Authors: Riley Jean
“But it’s better,” I insisted, “you get to use what your grandfather taught you, to create beauty, travel wherever you want and turn houses into homes for families. I can crunch numbers but so what? How does that really help make the world better?”
He laughed quietly and shook his head. “Why couldn’t I have found you four years ago?”
“I’ve wondered the same thing,” I confessed with a rueful smile. “If only.”
We exchanged a long, thoughtful glance, ruminating on the glimpse at what might have been. That could have been us—a couple in love, blissfully ignorant to turmoil or baggage.
Then again, I couldn’t help but wonder if Vance would have ever wanted me in the beginning, had I not been so broken. Or if I would have wanted him, given my history of poor judgment. Maybe all of this—our attraction—stemmed from situations in life that made both of us vulnerable. Maybe, had we been two perfectly healthy teenagers, we never would have felt the pull.
With trepidation, I contemplated what was bound to happen to us when this novelty wore off, and if we’d still be able to salvage our friendship in the end. I hoped so. Arguably, Vance was the best thing that had happened me to in a long time. But I also had to consider the strong possibility that I might lose him once and for all. Would I look back on moments like this and believe it was all worth it?
Somehow, and I didn’t know how, I started to miss him already. It didn’t make a bit of sense. All I had to do was say the word and he would’ve been mine. Here we were, standing in his kitchen less than a foot apart after talking about future dreams, desire, and boundaries—not to mention testing them… I was the one holding back. I could’ve had more if I wanted. So I didn’t deserve to miss him.

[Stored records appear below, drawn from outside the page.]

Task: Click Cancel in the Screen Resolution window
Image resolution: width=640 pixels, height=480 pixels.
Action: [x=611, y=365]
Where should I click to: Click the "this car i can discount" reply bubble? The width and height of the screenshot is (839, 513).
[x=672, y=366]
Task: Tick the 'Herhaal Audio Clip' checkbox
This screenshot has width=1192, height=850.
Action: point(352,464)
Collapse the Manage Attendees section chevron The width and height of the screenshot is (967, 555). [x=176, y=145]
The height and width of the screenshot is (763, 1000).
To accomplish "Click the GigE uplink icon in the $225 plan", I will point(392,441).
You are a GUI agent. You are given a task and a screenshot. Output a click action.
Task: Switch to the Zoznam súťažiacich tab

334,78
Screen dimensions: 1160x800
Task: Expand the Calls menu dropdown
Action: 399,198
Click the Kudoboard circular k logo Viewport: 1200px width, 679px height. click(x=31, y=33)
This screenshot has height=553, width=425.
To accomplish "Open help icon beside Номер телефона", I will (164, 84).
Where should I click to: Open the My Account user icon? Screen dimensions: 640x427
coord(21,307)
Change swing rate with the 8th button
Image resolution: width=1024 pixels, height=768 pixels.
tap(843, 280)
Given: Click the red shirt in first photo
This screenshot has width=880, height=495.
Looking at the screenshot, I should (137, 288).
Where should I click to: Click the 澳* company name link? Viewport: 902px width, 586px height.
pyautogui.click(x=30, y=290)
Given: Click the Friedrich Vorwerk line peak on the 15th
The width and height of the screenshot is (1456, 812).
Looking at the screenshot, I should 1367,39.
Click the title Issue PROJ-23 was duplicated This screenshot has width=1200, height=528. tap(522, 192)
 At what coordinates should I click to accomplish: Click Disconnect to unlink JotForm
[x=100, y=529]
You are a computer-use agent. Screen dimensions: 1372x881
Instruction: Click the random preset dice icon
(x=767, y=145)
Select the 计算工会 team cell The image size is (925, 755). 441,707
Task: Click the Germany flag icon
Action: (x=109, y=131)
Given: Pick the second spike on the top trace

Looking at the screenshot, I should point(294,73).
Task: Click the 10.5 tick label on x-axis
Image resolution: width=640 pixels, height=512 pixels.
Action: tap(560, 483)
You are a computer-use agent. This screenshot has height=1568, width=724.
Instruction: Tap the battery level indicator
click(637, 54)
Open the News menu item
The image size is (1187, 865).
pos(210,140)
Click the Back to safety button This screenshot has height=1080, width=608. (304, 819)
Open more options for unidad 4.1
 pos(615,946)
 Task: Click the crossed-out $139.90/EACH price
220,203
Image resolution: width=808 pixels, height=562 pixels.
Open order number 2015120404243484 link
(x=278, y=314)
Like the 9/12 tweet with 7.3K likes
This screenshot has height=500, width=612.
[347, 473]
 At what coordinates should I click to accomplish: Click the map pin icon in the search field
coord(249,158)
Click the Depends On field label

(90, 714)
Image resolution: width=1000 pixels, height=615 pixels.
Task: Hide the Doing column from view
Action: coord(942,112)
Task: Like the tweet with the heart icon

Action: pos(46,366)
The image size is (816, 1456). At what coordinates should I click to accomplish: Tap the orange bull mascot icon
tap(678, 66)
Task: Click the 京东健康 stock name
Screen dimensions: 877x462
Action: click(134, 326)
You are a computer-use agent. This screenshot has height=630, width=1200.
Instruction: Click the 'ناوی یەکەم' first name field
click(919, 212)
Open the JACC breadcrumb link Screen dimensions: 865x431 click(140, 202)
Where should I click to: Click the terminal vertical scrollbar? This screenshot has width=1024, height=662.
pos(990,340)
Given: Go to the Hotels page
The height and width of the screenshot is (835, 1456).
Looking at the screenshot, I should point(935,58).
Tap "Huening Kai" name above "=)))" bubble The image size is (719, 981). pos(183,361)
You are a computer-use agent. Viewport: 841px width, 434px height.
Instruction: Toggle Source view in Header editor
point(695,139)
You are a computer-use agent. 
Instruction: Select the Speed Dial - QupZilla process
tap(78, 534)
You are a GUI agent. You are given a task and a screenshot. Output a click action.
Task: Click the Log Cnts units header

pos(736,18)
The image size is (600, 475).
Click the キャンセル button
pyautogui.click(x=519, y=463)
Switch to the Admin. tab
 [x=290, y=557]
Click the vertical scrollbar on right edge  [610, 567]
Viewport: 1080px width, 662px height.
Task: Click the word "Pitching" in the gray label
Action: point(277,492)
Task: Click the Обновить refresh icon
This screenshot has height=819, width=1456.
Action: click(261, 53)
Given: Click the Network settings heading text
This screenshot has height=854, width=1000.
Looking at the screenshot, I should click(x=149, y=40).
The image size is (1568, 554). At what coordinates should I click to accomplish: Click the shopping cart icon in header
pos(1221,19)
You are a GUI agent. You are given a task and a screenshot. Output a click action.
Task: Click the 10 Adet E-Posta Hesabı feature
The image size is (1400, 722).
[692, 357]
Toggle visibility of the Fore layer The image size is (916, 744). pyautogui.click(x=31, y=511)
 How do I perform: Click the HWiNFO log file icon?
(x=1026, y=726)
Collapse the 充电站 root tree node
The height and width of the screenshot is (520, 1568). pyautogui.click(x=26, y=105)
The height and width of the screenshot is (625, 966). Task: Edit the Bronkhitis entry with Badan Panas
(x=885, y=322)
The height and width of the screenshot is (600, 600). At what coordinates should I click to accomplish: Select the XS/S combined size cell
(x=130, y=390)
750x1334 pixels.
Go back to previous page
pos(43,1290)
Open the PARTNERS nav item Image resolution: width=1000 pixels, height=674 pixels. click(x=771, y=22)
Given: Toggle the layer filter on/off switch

Be that as it may, I promised myself to enjoy this for as long as it lasted.
I felt Vance’s eyes boring into me as I looked back to the photo on the fridge.
“Was this your family’s dog?”
“She was mine,” he said softly, his eyes locked on me. “Bruxie.”
“Bruxie,” I repeated. “Sweet looking old girl.”
* * *
[Journal]
Didn’t you know? This damaged heart
Had shut out the world for an independent start
I was perfectly fine behind this stone lock
Depending on no one, I am my own rock
Now you’re there to catch me, asking for trust
Your arms are wide open but I will not jump
The more you persist, the more I push back
The more we resist, the more we attach
Tiptoeing lightly along this brick wall
Can lovers stay friends when one will not fall?
Isn’t it amazing what a little eye shadow can do?
Other than Vance’s advice to wear comfortable shoes, I had no clue what we were doing tonight. I wanted to look nice for him so I took a little extra time to get ready. It would’ve been easy to call up Summer and Kiki for advice, but for the sake of discretion, I settled for the lady at the store counter.
My coloring had totally changed since the last time I’d worn makeup, so she helped me pick out a new palette that suited my lighter skin and dark hair. I never cared for lipstick but I got a tinted gloss that did the trick. And a little sultry purple around my eyes plus mascara made them pop.
I still couldn’t justify the cost of a mani-pedi, but a bottle of polish was in my budget, as was the four-sided buffing bar. I got the full treatment alright, courtesy of myself.
Tucked away in the far corner of my closet, I found a green top amongst the other colored items that had gone untouched since college. It wasn’t slutty or anything, but for the first time in a long time, you could actually tell I had a figure. Plus, the green reminded me of Vance’s eyes.
It was totally worth it when he came over to pick me up that evening. I was surprised to see he had switched up his look too, with his hair styled up in a familiar fohawk that reminded me of Smudgepot.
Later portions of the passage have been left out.